Bab 2. Kehidupan baru

Beberapa hari mendapatkan perawatan di rumah sakit. Kesehatan Amira sudah pulih seperti sedia kala. Pagi ini tanpa alat bantu ia sudah bisa berjalan sendiri dengan leluasa. Di depan jendela Amira berdiri menatap langit luas melalui kaca tembus pandang. Dia belum bisa mengekspresikan diri atas keajaiban di kehidupannya. Serasa mimpi baginya bagai mendapatkan kesempatan kedua untuk menghirup nafas panjang, juga bonus tambahan mendapatkan kehidupan baru yang lebih layak. Dari peralatan canggih, perawatan medis VVIP, sandang mewah dan bermerek melengkapi tubuhnya. Bahkan sekarang Amira sedang menggenggam ponsel keluaran terbaru yang ia dapat dari sang ayah.

Sejenak perhatian Amira terfokus ke layar ponselnya. Melihat nama Rehan di sebuah akun media sosial.

"Hemm... kamu udah punya pacar mas? CK! Ya sih gak kaget aku," 

Setelah mencari tahu dan membuat akun media sosial mencari nama Rehan dalam kontak pencarian. Muncul foto profil suaminya bersama wanita seksi lengkap dengan riasan wajah sangat berlebihan.

Sejujurnya Amira tidaklah cemburu, senyuman tipis terukir di bibirnya. Menambah giat untuk memberikan perhitungan bagi Rehan dan juga keluarganya.

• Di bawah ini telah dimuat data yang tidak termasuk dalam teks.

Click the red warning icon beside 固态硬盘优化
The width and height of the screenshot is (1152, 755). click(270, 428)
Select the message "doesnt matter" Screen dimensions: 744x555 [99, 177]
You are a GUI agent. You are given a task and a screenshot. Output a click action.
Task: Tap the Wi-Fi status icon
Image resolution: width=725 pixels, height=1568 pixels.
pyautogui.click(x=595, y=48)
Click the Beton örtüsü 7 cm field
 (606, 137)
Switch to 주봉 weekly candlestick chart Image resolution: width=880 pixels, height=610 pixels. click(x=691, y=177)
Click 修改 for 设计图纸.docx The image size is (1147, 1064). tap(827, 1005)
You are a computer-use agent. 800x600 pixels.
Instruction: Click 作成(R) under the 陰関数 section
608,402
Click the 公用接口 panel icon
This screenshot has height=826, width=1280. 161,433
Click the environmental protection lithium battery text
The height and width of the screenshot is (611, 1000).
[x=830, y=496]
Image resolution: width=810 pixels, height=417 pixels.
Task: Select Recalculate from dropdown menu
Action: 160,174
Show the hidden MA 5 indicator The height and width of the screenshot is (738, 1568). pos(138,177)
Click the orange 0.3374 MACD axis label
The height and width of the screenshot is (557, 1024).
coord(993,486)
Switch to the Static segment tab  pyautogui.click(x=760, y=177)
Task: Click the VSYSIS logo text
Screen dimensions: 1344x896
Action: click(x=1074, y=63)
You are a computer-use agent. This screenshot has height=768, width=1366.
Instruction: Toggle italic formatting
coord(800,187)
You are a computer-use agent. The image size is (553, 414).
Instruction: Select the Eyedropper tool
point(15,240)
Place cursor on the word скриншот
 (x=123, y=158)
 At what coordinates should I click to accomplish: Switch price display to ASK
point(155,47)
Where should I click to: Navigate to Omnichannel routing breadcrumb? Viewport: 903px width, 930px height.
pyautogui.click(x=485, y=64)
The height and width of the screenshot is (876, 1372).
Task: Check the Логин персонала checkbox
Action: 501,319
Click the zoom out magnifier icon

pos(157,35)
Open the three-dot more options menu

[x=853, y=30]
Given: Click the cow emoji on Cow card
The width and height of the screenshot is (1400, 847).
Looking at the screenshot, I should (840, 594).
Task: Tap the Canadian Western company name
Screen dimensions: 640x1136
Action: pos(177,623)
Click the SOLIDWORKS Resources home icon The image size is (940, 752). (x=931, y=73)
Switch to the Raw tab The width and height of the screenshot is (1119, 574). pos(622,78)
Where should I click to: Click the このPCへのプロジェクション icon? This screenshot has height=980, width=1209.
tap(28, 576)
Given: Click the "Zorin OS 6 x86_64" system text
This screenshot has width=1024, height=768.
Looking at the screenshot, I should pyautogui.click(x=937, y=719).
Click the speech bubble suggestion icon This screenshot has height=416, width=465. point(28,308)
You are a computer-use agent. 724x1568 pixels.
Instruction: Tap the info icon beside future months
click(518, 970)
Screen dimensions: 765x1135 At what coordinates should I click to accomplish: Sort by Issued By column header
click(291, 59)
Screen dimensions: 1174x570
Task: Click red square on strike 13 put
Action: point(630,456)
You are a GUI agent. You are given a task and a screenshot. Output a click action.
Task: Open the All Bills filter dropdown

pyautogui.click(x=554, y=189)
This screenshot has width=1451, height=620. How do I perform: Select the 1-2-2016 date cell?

"Tunggu aja Mas! Aku bakalan kasih kejutan istimewa buat kamu." Tekad bulat telah memunculkan api dendam yang meledak khusus untuk Rehan.

Pagi ini matahari telah terbit dari barat. Sinarnya yang hangat menyapa diiringi suara ayam berkokok.

“Sial, bisa-bisanya kena rokok sendiri.” Hawa panas dari bara api kecil berasal dari puntung rokok menyentuh pergelangan tangannya. Ironi bukan? Memang sangat aneh bisa-bisanya kejadian itu terjadi padanya. Mungkin saja ini peringatan secara tidak langsung dari Amira atas campur tangan Tuhan.

Di depan teras Rehan menyulut sebatang rokok ditemani secangkir kopi buatan ibu Santika. Selang satu menit Bimo sang Ayah datang menyusul, tangannya sibuk melipat sarung agar melilit rapi di pinggulnya.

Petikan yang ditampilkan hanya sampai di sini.